Au fond, Milosz était assis sur un trône de bois sombre posé sur une estrade d’un mètre de haut. Massif, l’hôte était enveloppé dans une cape noire. Seule sortait de ce lourd drapé une tête absolument chauve, sans sourcils, sur laquelle on avait barbouillé les traits d’un bouledogue placide. Un Nosferatu croisé avec un sharpei. Au-dessus de son crâne livide, le dossier du trône, percé de figures ésotériques, parachevait l’image du maître SM. Milosz leva le bras. Sa main boudinée semblait légère :

— Ne faites pas attention au décor. Ma clientèle adore qu’on en rajoute…

Volokine approcha en souriant. Il retrouvait son sang-froid :

— Salut, Milosz. Sacrée soirée que tu nous offres là…

— Les soirées à thème : ça marche toujours.

Volokine se tourna vers Kasdan, qui semblait hébété, puis revint au maître des lieux :

— On se demandait avec mon collègue… Quel est le thème de ce soir ?

— « Les ennemis de Noël ». Ce qu’on ne dit jamais aux petits enfants.

Milosz éclata d’un rire sonore. Sa voix, ses mots, son rire, tout cela semblait sortir d’une grande caverne. Son accent espagnol renforçait encore ses modulations de basse.

— Je te présente Lionel Kasdan, commandant à la Crim.
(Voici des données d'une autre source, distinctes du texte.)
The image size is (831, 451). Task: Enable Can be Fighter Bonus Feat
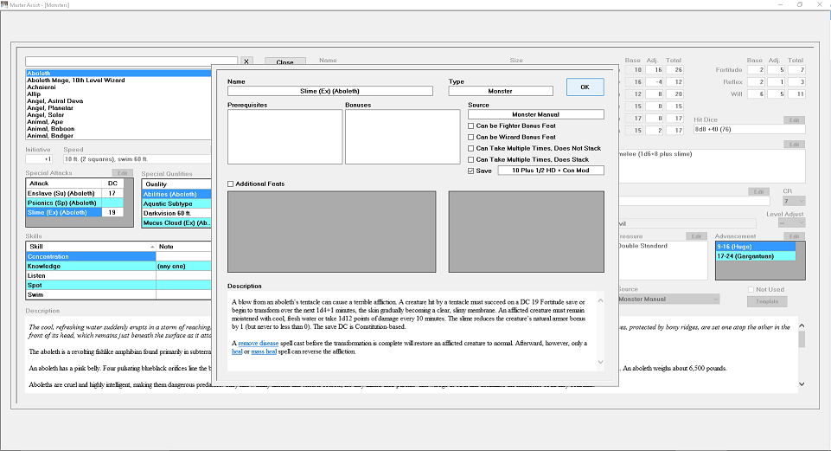pos(470,126)
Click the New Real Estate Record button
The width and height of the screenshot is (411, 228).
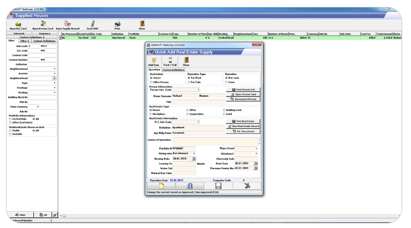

On est en pleine enquête et…

— Cousins, je sens que vous êtes la cerise sur mon gâteau…

— Quelle cerise ? Quel gâteau ?

Le monstre leva ses deux bras aux manches amples, à la manière d’un Gandalf diabolique :

— Si j’ai bien compris, vous êtes venus me parler de ma tendre enfance.

— Nous voulons t’interroger sur Hans-Werner Hartmann.

Il joignit ses mains en signe de prière puis les agita comme s’il allait lancer des dés :

— Toute une époque !

— Je suis content que tu le prennes comme ça. Tu nous évites de jouer aux flics menaçants.

— Personne ne menace Milosz. Si Milosz veut parler, il parle, c’est tout.

— Très bien, mon gros. Alors, nous t’écoutons.

— Tu es sûr que tu n’as rien oublié ?

Volo songea à du fric. Mais le mentor n’avait rien à voir avec un indic à la petite semaine.